Category: Places | Date: May 31 2007 | By: admin


On the shores on the Congo River in Kinsangani. Photo taken by Judith Rose on Flickr.

Kisangani is DR Congo’s 5th city with less than a million people according to fr.wikipedia.

It is situated on the fleuve Congo (river Congo) and is surrounded by forest. It gets very hot and humid here, with incredible storms. I seem to be permanently covered in sweat. You do get used to it but it is also rather uncomfortable.

Personally I prefer it to Kinshasa though, which is huge, very busy, noisy and filthy. This city suffered heavily during the civil wars of 1996-2004. A lot of people were killed here and I’m sure the people could tell a few stories about this. Very sad.

It is classic Congolese from what I have seen. Everything is run down, falling to pieces but has a look that in colonial time it would have been quite spectacular. What a shame that transition couldn’t have gone smoother.

For a white person it is nice here because you can walk the streets without people giving you too much hassle and I even walk home at night and don’t feel bothered, unlike say some parts of London.

For me personally it is also nice being here. When I was a little boy I read a book about sailing up the Congo River from Kinshasa to Kisangani and the kind of adventure it was.

All the strange people on the boat, the animals on the boat and the huge forest all around. All the comings and goings of these boats.

Like for example, other small boats attach themselves to these big boats and over time more and more attach themselves. Finally the captain has had enough and he just drives into the side of the river and basically knocks them all off!

Stored records:
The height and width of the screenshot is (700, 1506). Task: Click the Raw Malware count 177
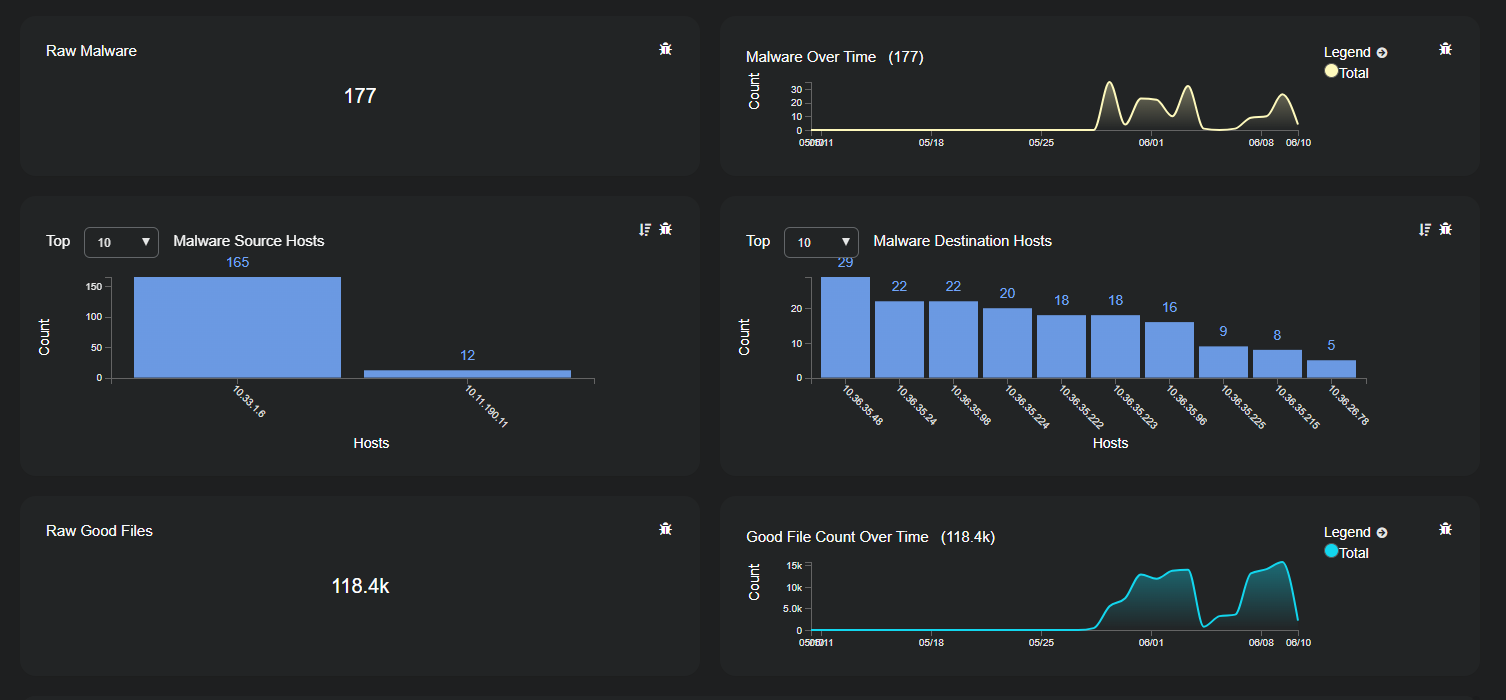[x=360, y=96]
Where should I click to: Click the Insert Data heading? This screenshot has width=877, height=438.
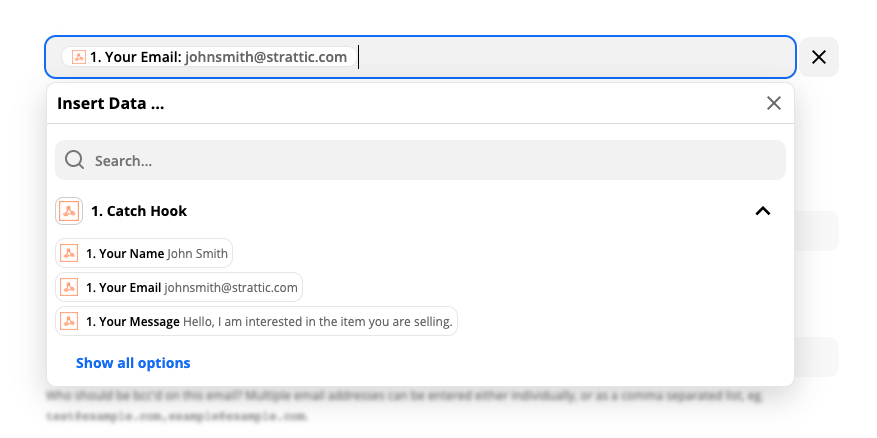(111, 103)
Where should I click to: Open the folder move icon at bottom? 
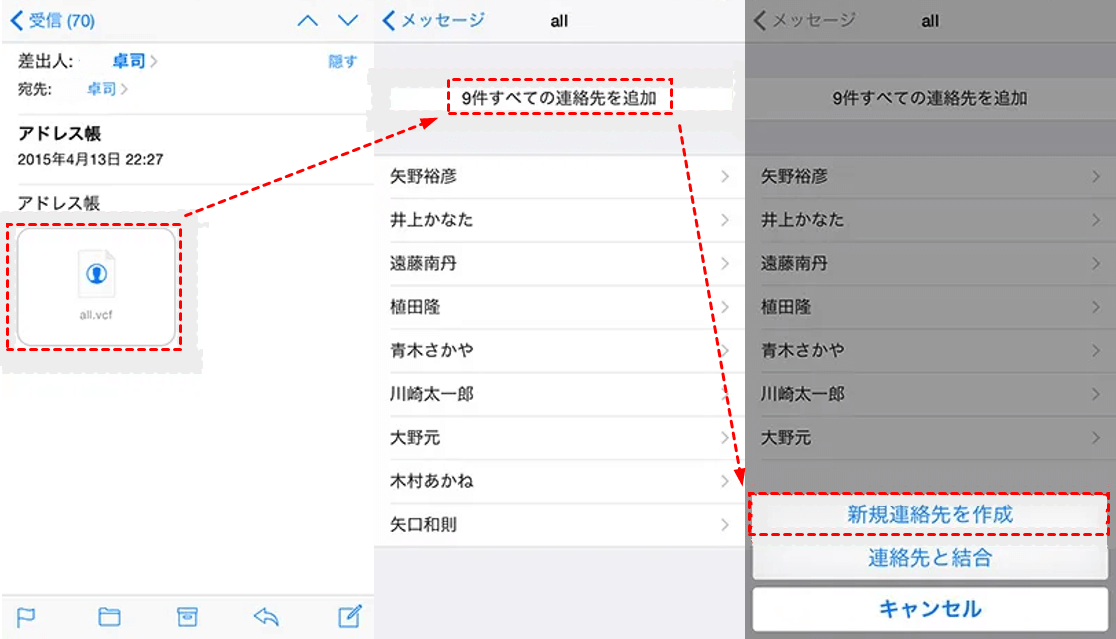coord(108,618)
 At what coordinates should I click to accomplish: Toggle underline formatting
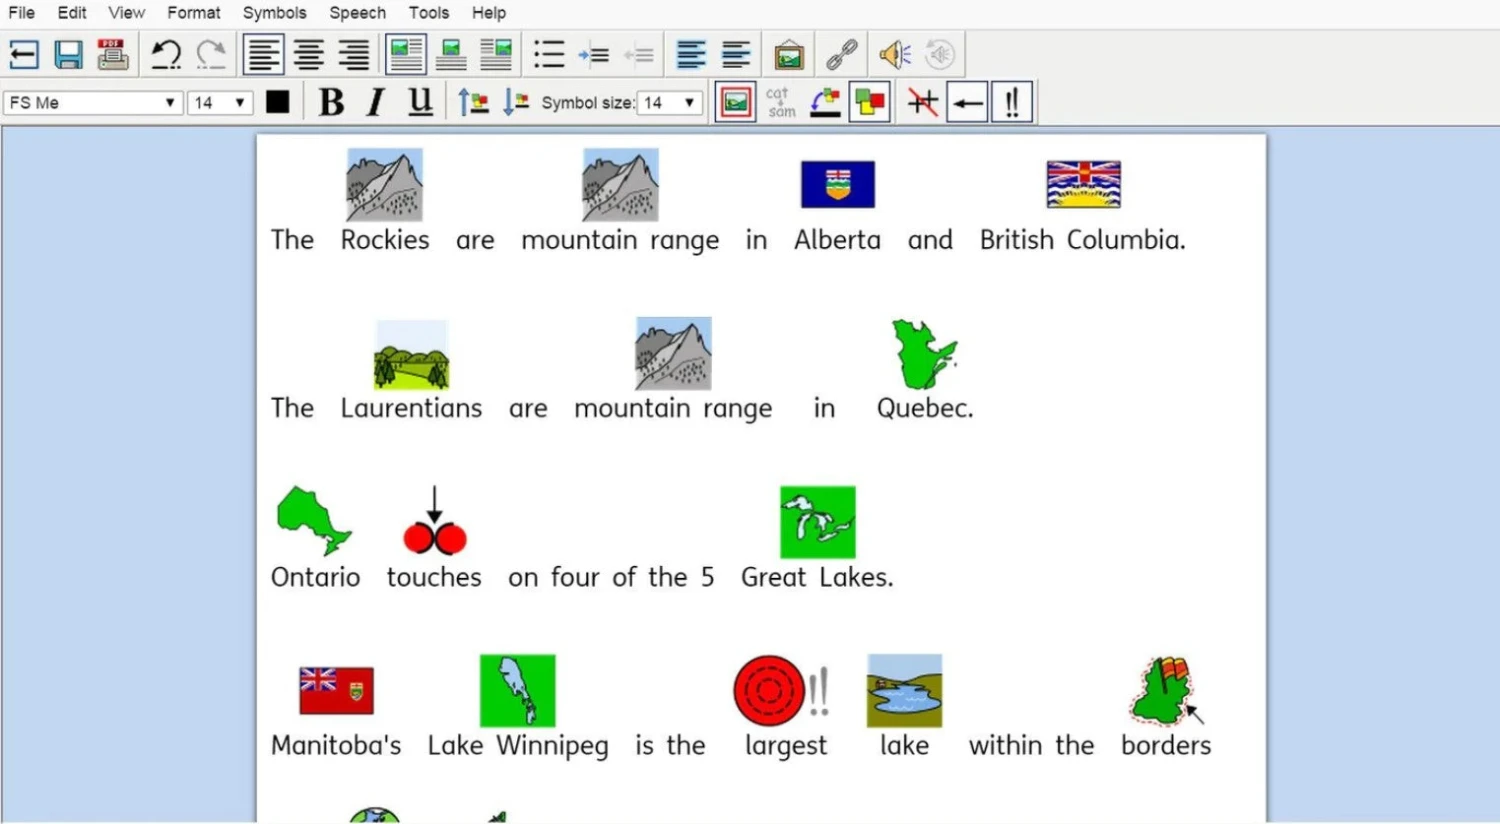[420, 102]
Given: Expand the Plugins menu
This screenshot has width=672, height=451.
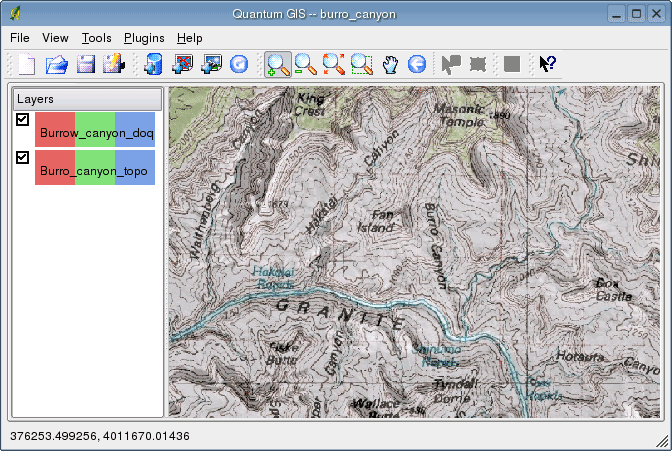Looking at the screenshot, I should tap(144, 38).
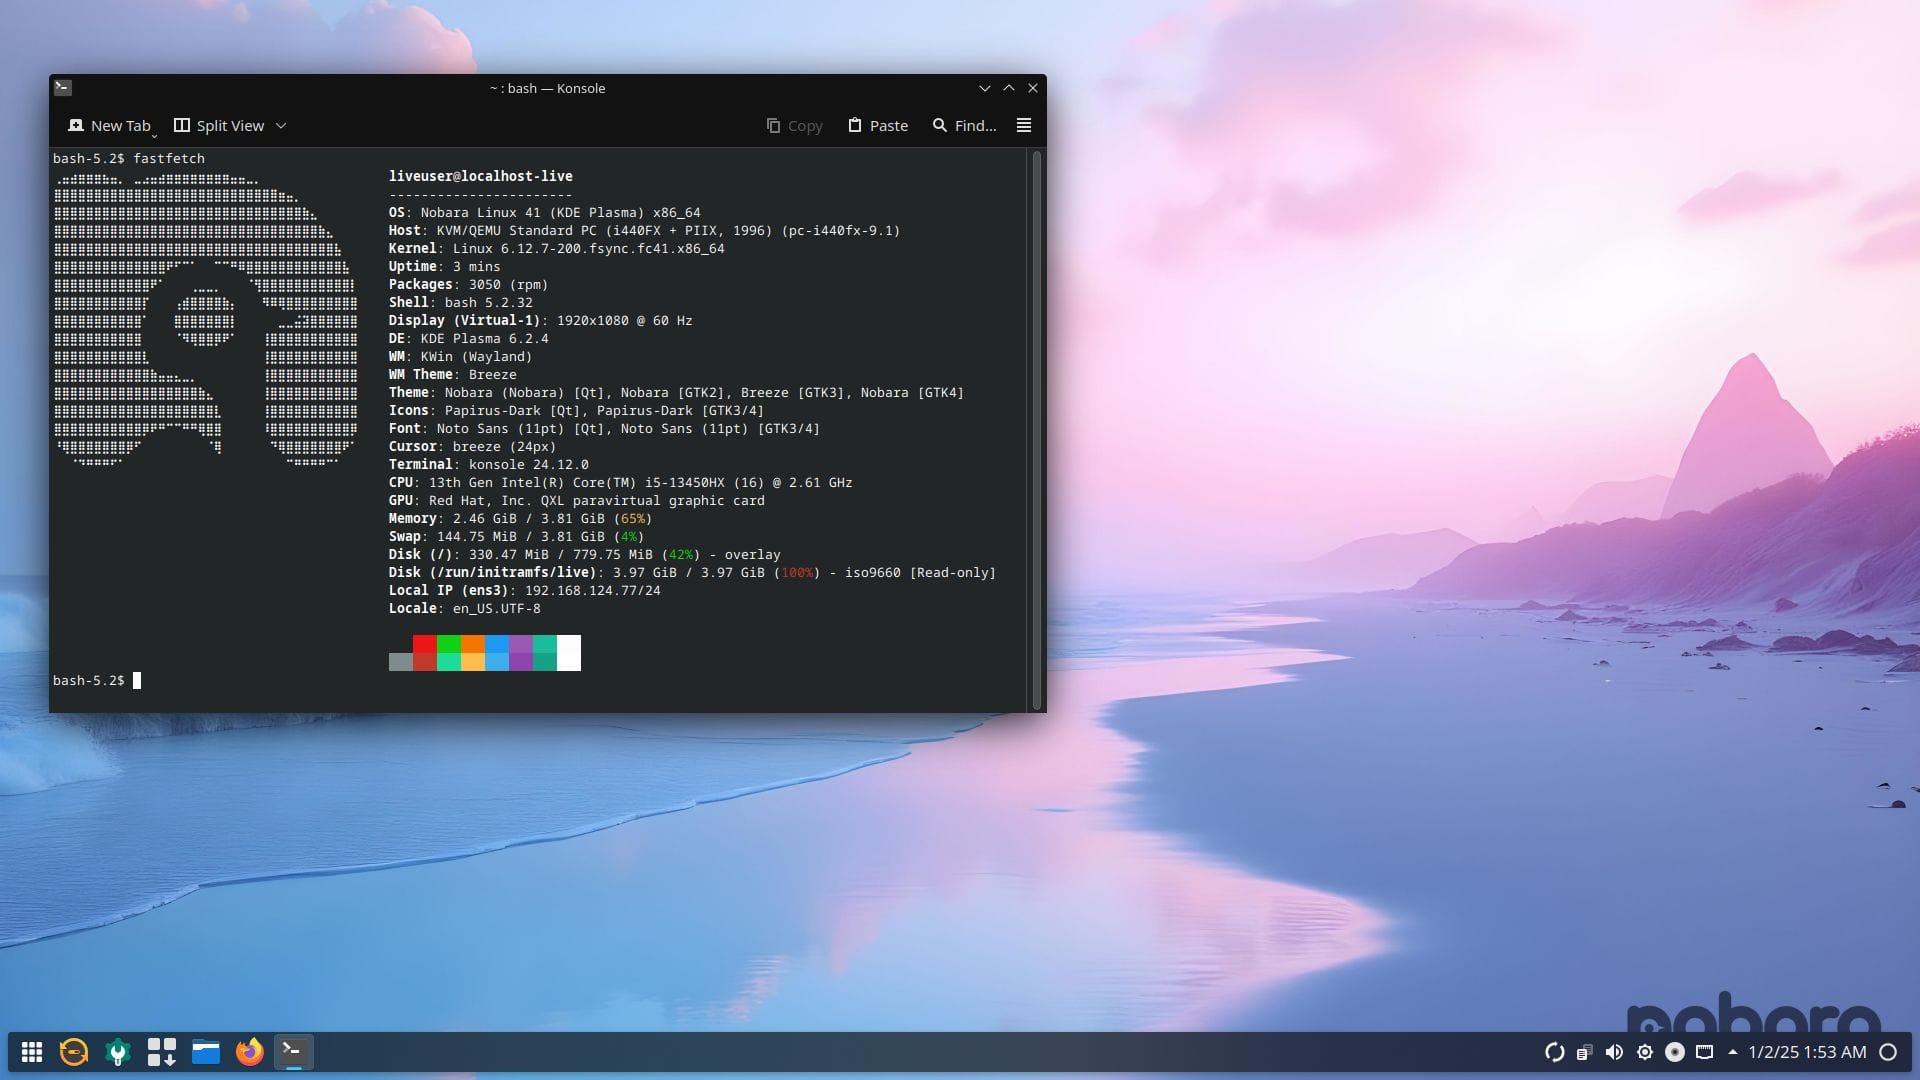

Written problem 1: Translate this sentence from the text about Kisangani into Spanish: "It gets very hot and humid here, with incredible storms."
Written problem 2: Echo the lines of the stored records from the line containing "Where should I click to: Open" through the end of the records, without the pictures.

Result 1: Aquí hace mucho calor y humedad, con tormentas increíbles.

Result 2:
Where should I click to: Open the folder move icon at bottom? 
coord(108,618)
 At what coordinates should I click to accomplish: Toggle underline formatting
[420, 102]
Given: Expand the Plugins menu
This screenshot has width=672, height=451.
Looking at the screenshot, I should tap(144, 38).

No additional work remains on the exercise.